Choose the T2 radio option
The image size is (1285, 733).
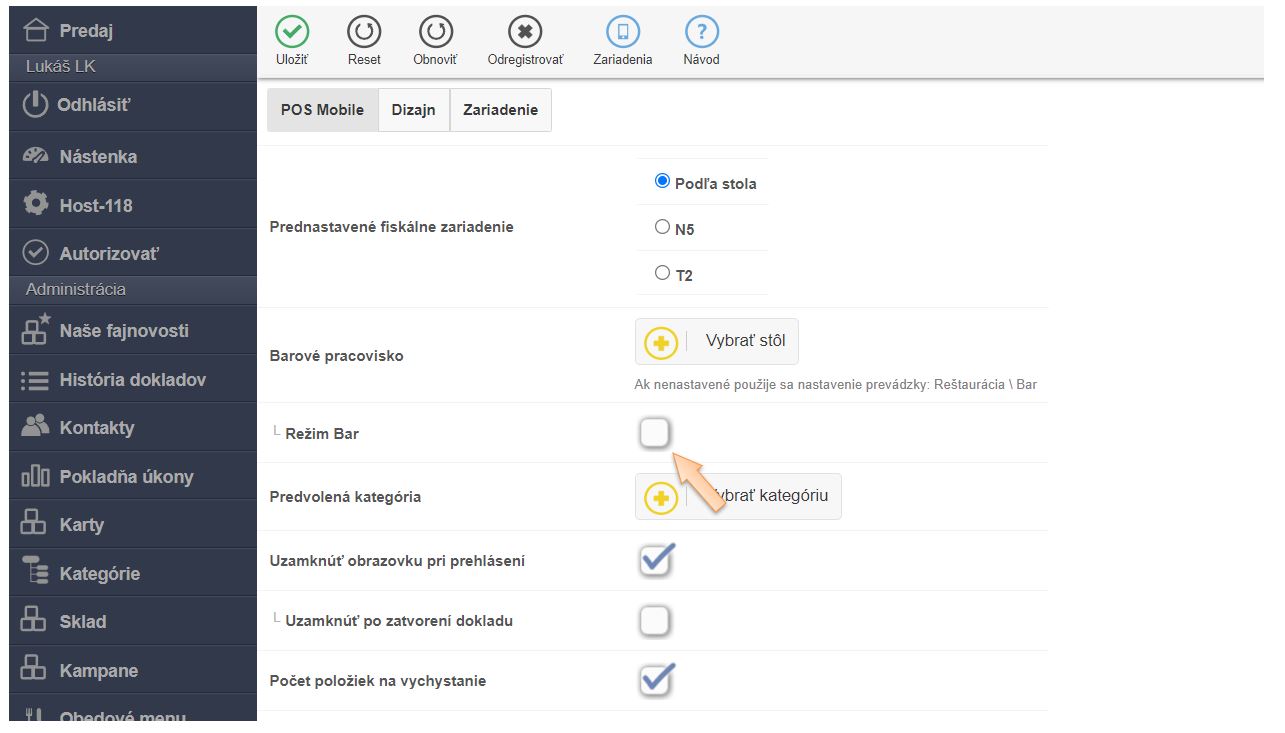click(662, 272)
──────────
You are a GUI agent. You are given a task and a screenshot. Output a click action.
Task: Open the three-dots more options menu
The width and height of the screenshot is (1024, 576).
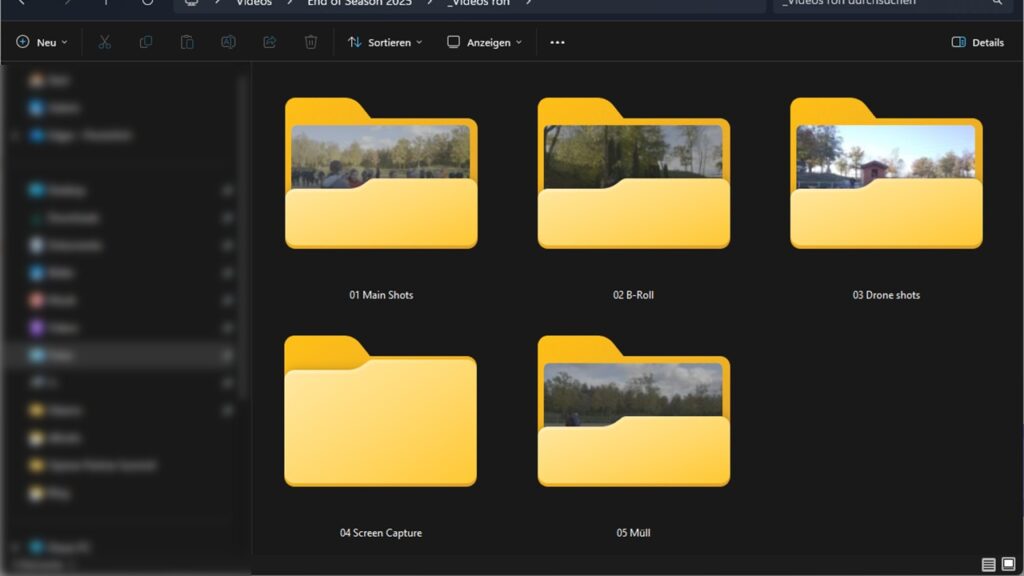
──────────
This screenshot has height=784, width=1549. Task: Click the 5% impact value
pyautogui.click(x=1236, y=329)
──────────
§ **Activity**:
In the entries above, find the line holding "You are a GUI" and the line holding "The width and"; print both of them and every line between, exactly, and nothing else.

§ **Output below**:
You are a GUI agent. You are given a task and a screenshot. Output a click action.
Task: Open the three-dots more options menu
The width and height of the screenshot is (1024, 576).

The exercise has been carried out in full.